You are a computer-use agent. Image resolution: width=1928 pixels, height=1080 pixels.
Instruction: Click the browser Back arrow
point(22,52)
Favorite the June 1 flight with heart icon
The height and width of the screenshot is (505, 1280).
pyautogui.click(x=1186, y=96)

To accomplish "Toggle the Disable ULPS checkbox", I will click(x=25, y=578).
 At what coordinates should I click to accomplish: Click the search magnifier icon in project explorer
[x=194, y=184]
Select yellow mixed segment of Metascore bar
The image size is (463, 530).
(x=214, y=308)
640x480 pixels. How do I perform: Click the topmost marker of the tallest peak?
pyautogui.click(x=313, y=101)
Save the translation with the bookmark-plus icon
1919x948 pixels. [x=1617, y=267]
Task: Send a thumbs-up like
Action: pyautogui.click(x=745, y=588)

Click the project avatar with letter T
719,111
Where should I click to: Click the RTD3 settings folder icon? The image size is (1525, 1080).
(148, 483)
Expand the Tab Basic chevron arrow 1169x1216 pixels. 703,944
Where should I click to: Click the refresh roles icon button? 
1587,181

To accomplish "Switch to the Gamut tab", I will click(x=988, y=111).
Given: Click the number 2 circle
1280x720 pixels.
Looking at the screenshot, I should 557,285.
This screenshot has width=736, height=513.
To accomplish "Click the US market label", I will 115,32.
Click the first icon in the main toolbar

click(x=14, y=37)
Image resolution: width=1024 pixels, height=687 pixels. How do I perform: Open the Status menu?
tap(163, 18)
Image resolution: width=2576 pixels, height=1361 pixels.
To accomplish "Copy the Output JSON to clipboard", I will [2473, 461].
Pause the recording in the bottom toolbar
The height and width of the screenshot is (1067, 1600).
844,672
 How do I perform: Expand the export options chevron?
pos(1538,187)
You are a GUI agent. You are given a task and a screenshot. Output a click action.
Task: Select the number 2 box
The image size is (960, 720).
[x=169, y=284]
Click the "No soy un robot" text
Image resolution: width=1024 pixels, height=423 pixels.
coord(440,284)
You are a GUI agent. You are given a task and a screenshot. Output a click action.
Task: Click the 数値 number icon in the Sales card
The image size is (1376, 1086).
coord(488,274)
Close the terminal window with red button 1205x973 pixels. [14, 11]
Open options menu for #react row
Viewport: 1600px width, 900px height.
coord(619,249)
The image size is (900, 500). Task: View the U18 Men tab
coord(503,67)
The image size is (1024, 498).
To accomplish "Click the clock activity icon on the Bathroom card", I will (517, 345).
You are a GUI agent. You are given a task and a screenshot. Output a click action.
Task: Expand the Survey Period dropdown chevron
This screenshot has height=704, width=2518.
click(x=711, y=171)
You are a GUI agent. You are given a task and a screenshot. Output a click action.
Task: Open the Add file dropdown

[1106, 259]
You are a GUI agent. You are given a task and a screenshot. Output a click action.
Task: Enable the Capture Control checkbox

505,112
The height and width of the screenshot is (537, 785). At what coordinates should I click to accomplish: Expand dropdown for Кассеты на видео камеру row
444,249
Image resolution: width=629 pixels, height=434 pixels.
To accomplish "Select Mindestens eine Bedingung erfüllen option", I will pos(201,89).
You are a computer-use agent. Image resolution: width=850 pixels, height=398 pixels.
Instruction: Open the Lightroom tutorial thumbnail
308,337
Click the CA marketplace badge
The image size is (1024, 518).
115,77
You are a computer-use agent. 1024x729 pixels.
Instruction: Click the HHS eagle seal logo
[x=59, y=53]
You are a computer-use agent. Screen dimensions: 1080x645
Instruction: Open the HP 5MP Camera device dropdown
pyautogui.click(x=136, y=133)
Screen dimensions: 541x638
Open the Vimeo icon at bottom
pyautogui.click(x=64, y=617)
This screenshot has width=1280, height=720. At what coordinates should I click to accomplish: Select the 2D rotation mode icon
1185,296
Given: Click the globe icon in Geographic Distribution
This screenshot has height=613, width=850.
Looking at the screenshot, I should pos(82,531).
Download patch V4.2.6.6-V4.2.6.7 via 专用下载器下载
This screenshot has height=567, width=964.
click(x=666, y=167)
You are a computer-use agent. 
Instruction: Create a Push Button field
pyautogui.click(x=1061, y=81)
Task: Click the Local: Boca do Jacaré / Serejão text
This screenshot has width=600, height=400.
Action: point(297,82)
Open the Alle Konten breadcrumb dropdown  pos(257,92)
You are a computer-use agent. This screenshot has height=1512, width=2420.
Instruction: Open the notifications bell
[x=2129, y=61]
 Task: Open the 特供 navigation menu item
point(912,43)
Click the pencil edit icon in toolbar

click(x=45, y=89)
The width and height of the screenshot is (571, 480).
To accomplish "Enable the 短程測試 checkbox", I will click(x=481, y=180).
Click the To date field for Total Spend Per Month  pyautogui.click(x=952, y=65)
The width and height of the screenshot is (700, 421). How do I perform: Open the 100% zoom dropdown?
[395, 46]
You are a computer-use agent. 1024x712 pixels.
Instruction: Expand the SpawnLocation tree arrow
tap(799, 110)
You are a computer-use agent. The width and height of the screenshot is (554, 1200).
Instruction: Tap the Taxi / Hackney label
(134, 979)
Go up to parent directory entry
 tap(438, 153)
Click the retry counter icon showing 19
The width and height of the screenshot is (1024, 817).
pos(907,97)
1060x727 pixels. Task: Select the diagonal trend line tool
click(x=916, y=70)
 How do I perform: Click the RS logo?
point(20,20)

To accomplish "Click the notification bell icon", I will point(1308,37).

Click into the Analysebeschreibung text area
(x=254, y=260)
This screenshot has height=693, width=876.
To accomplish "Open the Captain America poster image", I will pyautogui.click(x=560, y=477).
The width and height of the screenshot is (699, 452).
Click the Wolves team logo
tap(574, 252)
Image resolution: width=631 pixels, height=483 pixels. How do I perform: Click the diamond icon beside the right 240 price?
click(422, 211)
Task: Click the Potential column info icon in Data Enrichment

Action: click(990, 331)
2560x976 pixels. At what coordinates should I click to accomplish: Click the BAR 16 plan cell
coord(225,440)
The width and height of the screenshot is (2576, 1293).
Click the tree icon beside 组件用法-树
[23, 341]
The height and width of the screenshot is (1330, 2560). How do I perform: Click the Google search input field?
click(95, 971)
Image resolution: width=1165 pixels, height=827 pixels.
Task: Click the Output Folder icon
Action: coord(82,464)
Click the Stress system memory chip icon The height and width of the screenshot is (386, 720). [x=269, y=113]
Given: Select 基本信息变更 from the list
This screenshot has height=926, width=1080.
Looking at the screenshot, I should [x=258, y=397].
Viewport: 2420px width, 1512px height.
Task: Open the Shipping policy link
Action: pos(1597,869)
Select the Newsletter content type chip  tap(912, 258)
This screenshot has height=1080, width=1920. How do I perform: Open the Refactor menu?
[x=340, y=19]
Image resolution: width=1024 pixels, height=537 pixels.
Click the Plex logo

####

• Problem description:
Please recast all of the items above as a numbered list, leaving out the blank lines.

• Solution for this task:
1. You are a computer-use agent. Image resolution: width=1928 pixels, height=1080 pixels.
2. Instruction: Click the browser Back arrow
3. point(22,52)
4. Favorite the June 1 flight with heart icon
5. The height and width of the screenshot is (505, 1280).
6. pyautogui.click(x=1186, y=96)
7. To accomplish "Toggle the Disable ULPS checkbox", I will click(x=25, y=578).
8.  At what coordinates should I click to accomplish: Click the search magnifier icon in project explorer
9. [x=194, y=184]
10. Select yellow mixed segment of Metascore bar
11. The image size is (463, 530).
12. (x=214, y=308)
13. 640x480 pixels. How do I perform: Click the topmost marker of the tallest peak?
14. pyautogui.click(x=313, y=101)
15. Save the translation with the bookmark-plus icon
16. 1919x948 pixels. [x=1617, y=267]
17. Task: Send a thumbs-up like
18. Action: pyautogui.click(x=745, y=588)
19. Click the project avatar with letter T
20. 719,111
21. Where should I click to: Click the RTD3 settings folder icon? The image size is (1525, 1080).
22. (148, 483)
23. Expand the Tab Basic chevron arrow 1169x1216 pixels. 703,944
24. Where should I click to: Click the refresh roles icon button? 
25. 1587,181
26. To accomplish "Switch to the Gamut tab", I will click(x=988, y=111).
27. Given: Click the number 2 circle
28. 1280x720 pixels.
29. Looking at the screenshot, I should 557,285.
30. This screenshot has width=736, height=513.
31. To accomplish "Click the US market label", I will 115,32.
32. Click the first icon in the main toolbar
33. click(x=14, y=37)
34. Image resolution: width=1024 pixels, height=687 pixels. How do I perform: Open the Status menu?
35. tap(163, 18)
36. Image resolution: width=2576 pixels, height=1361 pixels.
37. To accomplish "Copy the Output JSON to clipboard", I will [2473, 461].
38. Pause the recording in the bottom toolbar
39. The height and width of the screenshot is (1067, 1600).
40. 844,672
41.  How do I perform: Expand the export options chevron?
42. pos(1538,187)
43. You are a GUI agent. You are given a task and a screenshot. Output a click action.
44. Task: Select the number 2 box
45. The image size is (960, 720).
46. [x=169, y=284]
47. Click the "No soy un robot" text
48. Image resolution: width=1024 pixels, height=423 pixels.
49. coord(440,284)
50. You are a GUI agent. You are given a task and a screenshot. Output a click action.
51. Task: Click the 数値 number icon in the Sales card
52. The image size is (1376, 1086).
53. coord(488,274)
54. Close the terminal window with red button 1205x973 pixels. [14, 11]
55. Open options menu for #react row
56. Viewport: 1600px width, 900px height.
57. coord(619,249)
58. The image size is (900, 500). Task: View the U18 Men tab
59. coord(503,67)
60. The image size is (1024, 498).
61. To accomplish "Click the clock activity icon on the Bathroom card", I will (517, 345).
62. You are a GUI agent. You are given a task and a screenshot. Output a click action.
63. Task: Expand the Survey Period dropdown chevron
64. This screenshot has height=704, width=2518.
65. click(x=711, y=171)
66. You are a GUI agent. You are given a task and a screenshot. Output a click action.
67. Task: Open the Add file dropdown
68. [1106, 259]
69. You are a GUI agent. You are given a task and a screenshot. Output a click action.
70. Task: Enable the Capture Control checkbox
71. 505,112
72. The height and width of the screenshot is (537, 785). At what coordinates should I click to accomplish: Expand dropdown for Кассеты на видео камеру row
73. 444,249
74. Image resolution: width=629 pixels, height=434 pixels.
75. To accomplish "Select Mindestens eine Bedingung erfüllen option", I will pos(201,89).
76. You are a computer-use agent. Image resolution: width=850 pixels, height=398 pixels.
77. Instruction: Open the Lightroom tutorial thumbnail
78. 308,337
79. Click the CA marketplace badge
80. The image size is (1024, 518).
81. 115,77
82. You are a computer-use agent. 1024x729 pixels.
83. Instruction: Click the HHS eagle seal logo
84. [x=59, y=53]
85. You are a computer-use agent. Screen dimensions: 1080x645
86. Instruction: Open the HP 5MP Camera device dropdown
87. pyautogui.click(x=136, y=133)
88. Screen dimensions: 541x638
89. Open the Vimeo icon at bottom
90. pyautogui.click(x=64, y=617)
91. This screenshot has width=1280, height=720. At what coordinates should I click to accomplish: Select the 2D rotation mode icon
92. 1185,296
93. Given: Click the globe icon in Geographic Distribution
94. This screenshot has height=613, width=850.
95. Looking at the screenshot, I should pos(82,531).
96. Download patch V4.2.6.6-V4.2.6.7 via 专用下载器下载
97. This screenshot has height=567, width=964.
98. click(x=666, y=167)
99. You are a computer-use agent. 
100. Instruction: Create a Push Button field
101. pyautogui.click(x=1061, y=81)
102. Task: Click the Local: Boca do Jacaré / Serejão text
103. This screenshot has width=600, height=400.
104. Action: point(297,82)
105. Open the Alle Konten breadcrumb dropdown  pos(257,92)
106. You are a computer-use agent. This screenshot has height=1512, width=2420.
107. Instruction: Open the notifications bell
108. [x=2129, y=61]
109.  Task: Open the 特供 navigation menu item
110. point(912,43)
111. Click the pencil edit icon in toolbar
112. click(x=45, y=89)
113. The width and height of the screenshot is (571, 480).
114. To accomplish "Enable the 短程測試 checkbox", I will click(x=481, y=180).
115. Click the To date field for Total Spend Per Month  pyautogui.click(x=952, y=65)
116. The width and height of the screenshot is (700, 421). How do I perform: Open the 100% zoom dropdown?
117. [395, 46]
118. You are a computer-use agent. 1024x712 pixels.
119. Instruction: Expand the SpawnLocation tree arrow
120. tap(799, 110)
121. You are a computer-use agent. The width and height of the screenshot is (554, 1200).
122. Instruction: Tap the Taxi / Hackney label
123. (134, 979)
124. Go up to parent directory entry
125.  tap(438, 153)
126. Click the retry counter icon showing 19
127. The width and height of the screenshot is (1024, 817).
128. pos(907,97)
129. 1060x727 pixels. Task: Select the diagonal trend line tool
130. click(x=916, y=70)
131.  How do I perform: Click the RS logo?
132. point(20,20)
133. To accomplish "Click the notification bell icon", I will point(1308,37).
134. Click into the Analysebeschreibung text area
135. (x=254, y=260)
136. This screenshot has height=693, width=876.
137. To accomplish "Open the Captain America poster image", I will pyautogui.click(x=560, y=477).
138. The width and height of the screenshot is (699, 452).
139. Click the Wolves team logo
140. tap(574, 252)
141. Image resolution: width=631 pixels, height=483 pixels. How do I perform: Click the diamond icon beside the right 240 price?
142. click(422, 211)
143. Task: Click the Potential column info icon in Data Enrichment
144. Action: click(990, 331)
145. 2560x976 pixels. At what coordinates should I click to accomplish: Click the BAR 16 plan cell
146. coord(225,440)
147. The width and height of the screenshot is (2576, 1293).
148. Click the tree icon beside 组件用法-树
149. [23, 341]
150. The height and width of the screenshot is (1330, 2560). How do I perform: Click the Google search input field?
151. click(95, 971)
152. Image resolution: width=1165 pixels, height=827 pixels.
153. Task: Click the Output Folder icon
154. Action: coord(82,464)
155. Click the Stress system memory chip icon The height and width of the screenshot is (386, 720). [x=269, y=113]
156. Given: Select 基本信息变更 from the list
157. This screenshot has height=926, width=1080.
158. Looking at the screenshot, I should [x=258, y=397].
159. Viewport: 2420px width, 1512px height.
160. Task: Open the Shipping policy link
161. Action: pos(1597,869)
162. Select the Newsletter content type chip  tap(912, 258)
163. This screenshot has height=1080, width=1920. How do I perform: Open the Refactor menu?
164. [x=340, y=19]
165. Image resolution: width=1024 pixels, height=537 pixels.
166. Click the Plex logo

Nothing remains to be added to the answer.